** Start Entries supplied **

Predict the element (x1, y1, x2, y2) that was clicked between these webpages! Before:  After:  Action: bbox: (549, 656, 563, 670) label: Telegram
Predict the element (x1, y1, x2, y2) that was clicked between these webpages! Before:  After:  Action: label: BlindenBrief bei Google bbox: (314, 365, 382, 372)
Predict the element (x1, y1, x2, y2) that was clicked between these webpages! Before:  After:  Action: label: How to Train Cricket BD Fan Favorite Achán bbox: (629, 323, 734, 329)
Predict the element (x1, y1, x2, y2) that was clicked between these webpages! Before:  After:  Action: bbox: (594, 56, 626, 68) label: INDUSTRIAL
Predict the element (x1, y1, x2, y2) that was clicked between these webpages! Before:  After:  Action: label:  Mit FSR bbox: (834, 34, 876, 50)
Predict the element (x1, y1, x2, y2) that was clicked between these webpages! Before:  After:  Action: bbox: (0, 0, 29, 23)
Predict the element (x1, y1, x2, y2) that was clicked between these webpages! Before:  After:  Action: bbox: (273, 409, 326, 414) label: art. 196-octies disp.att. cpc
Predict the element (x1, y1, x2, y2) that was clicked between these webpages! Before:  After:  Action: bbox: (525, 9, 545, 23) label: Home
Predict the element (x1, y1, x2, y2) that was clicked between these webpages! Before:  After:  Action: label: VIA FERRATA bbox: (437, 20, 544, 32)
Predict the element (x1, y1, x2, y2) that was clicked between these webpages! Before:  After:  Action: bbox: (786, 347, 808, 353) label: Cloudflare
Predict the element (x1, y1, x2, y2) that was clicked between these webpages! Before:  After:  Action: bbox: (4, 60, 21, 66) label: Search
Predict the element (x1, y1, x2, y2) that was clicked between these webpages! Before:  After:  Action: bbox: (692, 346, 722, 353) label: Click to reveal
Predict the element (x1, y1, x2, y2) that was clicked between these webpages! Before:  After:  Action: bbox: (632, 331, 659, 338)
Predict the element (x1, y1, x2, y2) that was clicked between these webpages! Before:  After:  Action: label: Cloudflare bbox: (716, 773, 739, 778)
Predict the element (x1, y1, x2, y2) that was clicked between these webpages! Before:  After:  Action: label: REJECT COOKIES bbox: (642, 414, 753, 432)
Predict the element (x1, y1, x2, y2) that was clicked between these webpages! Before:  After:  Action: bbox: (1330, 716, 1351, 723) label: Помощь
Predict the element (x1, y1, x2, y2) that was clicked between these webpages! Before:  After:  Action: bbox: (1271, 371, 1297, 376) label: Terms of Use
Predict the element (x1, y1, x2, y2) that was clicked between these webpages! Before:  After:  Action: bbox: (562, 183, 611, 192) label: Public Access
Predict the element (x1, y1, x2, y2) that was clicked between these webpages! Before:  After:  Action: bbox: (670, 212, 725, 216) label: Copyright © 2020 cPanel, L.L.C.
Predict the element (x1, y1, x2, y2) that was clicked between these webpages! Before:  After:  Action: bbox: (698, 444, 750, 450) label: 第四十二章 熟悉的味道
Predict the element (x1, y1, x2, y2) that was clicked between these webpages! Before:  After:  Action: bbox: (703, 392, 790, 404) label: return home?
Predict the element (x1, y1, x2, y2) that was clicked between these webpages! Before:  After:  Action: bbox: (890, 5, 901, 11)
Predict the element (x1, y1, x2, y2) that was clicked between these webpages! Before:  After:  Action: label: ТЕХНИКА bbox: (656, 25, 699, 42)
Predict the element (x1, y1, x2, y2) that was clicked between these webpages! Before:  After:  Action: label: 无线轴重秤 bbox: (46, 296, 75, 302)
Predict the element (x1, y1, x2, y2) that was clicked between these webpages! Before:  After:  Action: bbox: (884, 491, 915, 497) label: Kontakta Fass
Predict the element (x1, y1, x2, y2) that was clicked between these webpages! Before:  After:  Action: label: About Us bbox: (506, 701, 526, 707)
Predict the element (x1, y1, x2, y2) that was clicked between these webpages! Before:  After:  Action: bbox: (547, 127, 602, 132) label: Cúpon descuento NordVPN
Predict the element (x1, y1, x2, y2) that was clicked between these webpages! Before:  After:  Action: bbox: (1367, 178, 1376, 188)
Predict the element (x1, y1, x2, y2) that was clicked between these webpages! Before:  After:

** End Entries supplied **

# Short exercise
Format the material above as a JSON array of strings, with each line as its own string and blank lines omitted.

# Answer for this exercise
[
  "Predict the element (x1, y1, x2, y2) that was clicked between these webpages! Before:  After:  Action: bbox: (549, 656, 563, 670) label: Telegram",
  "Predict the element (x1, y1, x2, y2) that was clicked between these webpages! Before:  After:  Action: label: BlindenBrief bei Google bbox: (314, 365, 382, 372)",
  "Predict the element (x1, y1, x2, y2) that was clicked between these webpages! Before:  After:  Action: label: How to Train Cricket BD Fan Favorite Achán bbox: (629, 323, 734, 329)",
  "Predict the element (x1, y1, x2, y2) that was clicked between these webpages! Before:  After:  Action: bbox: (594, 56, 626, 68) label: INDUSTRIAL",
  "Predict the element (x1, y1, x2, y2) that was clicked between these webpages! Before:  After:  Action: label:  Mit FSR bbox: (834, 34, 876, 50)",
  "Predict the element (x1, y1, x2, y2) that was clicked between these webpages! Before:  After:  Action: bbox: (0, 0, 29, 23)",
  "Predict the element (x1, y1, x2, y2) that was clicked between these webpages! Before:  After:  Action: bbox: (273, 409, 326, 414) label: art. 196-octies disp.att. cpc",
  "Predict the element (x1, y1, x2, y2) that was clicked between these webpages! Before:  After:  Action: bbox: (525, 9, 545, 23) label: Home",
  "Predict the element (x1, y1, x2, y2) that was clicked between these webpages! Before:  After:  Action: label: VIA FERRATA bbox: (437, 20, 544, 32)",
  "Predict the element (x1, y1, x2, y2) that was clicked between these webpages! Before:  After:  Action: bbox: (786, 347, 808, 353) label: Cloudflare",
  "Predict the element (x1, y1, x2, y2) that was clicked between these webpages! Before:  After:  Action: bbox: (4, 60, 21, 66) label: Search",
  "Predict the element (x1, y1, x2, y2) that was clicked between these webpages! Before:  After:  Action: bbox: (692, 346, 722, 353) label: Click to reveal",
  "Predict the element (x1, y1, x2, y2) that was clicked between these webpages! Before:  After:  Action: bbox: (632, 331, 659, 338)",
  "Predict the element (x1, y1, x2, y2) that was clicked between these webpages! Before:  After:  Action: label: Cloudflare bbox: (716, 773, 739, 778)",
  "Predict the element (x1, y1, x2, y2) that was clicked between these webpages! Before:  After:  Action: label: REJECT COOKIES bbox: (642, 414, 753, 432)",
  "Predict the element (x1, y1, x2, y2) that was clicked between these webpages! Before:  After:  Action: bbox: (1330, 716, 1351, 723) label: Помощь",
  "Predict the element (x1, y1, x2, y2) that was clicked between these webpages! Before:  After:  Action: bbox: (1271, 371, 1297, 376) label: Terms of Use",
  "Predict the element (x1, y1, x2, y2) that was clicked between these webpages! Before:  After:  Action: bbox: (562, 183, 611, 192) label: Public Access",
  "Predict the element (x1, y1, x2, y2) that was clicked between these webpages! Before:  After:  Action: bbox: (670, 212, 725, 216) label: Copyright © 2020 cPanel, L.L.C.",
  "Predict the element (x1, y1, x2, y2) that was clicked between these webpages! Before:  After:  Action: bbox: (698, 444, 750, 450) label: 第四十二章 熟悉的味道",
  "Predict the element (x1, y1, x2, y2) that was clicked between these webpages! Before:  After:  Action: bbox: (703, 392, 790, 404) label: return home?",
  "Predict the element (x1, y1, x2, y2) that was clicked between these webpages! Before:  After:  Action: bbox: (890, 5, 901, 11)",
  "Predict the element (x1, y1, x2, y2) that was clicked between these webpages! Before:  After:  Action: label: ТЕХНИКА bbox: (656, 25, 699, 42)",
  "Predict the element (x1, y1, x2, y2) that was clicked between these webpages! Before:  After:  Action: label: 无线轴重秤 bbox: (46, 296, 75, 302)",
  "Predict the element (x1, y1, x2, y2) that was clicked between these webpages! Before:  After:  Action: bbox: (884, 491, 915, 497) label: Kontakta Fass",
  "Predict the element (x1, y1, x2, y2) that was clicked between these webpages! Before:  After:  Action: label: About Us bbox: (506, 701, 526, 707)",
  "Predict the element (x1, y1, x2, y2) that was clicked between these webpages! Before:  After:  Action: bbox: (547, 127, 602, 132) label: Cúpon descuento NordVPN",
  "Predict the element (x1, y1, x2, y2) that was clicked between these webpages! Before:  After:  Action: bbox: (1367, 178, 1376, 188)",
  "Predict the element (x1, y1, x2, y2) that was clicked between these webpages! Before:  After:"
]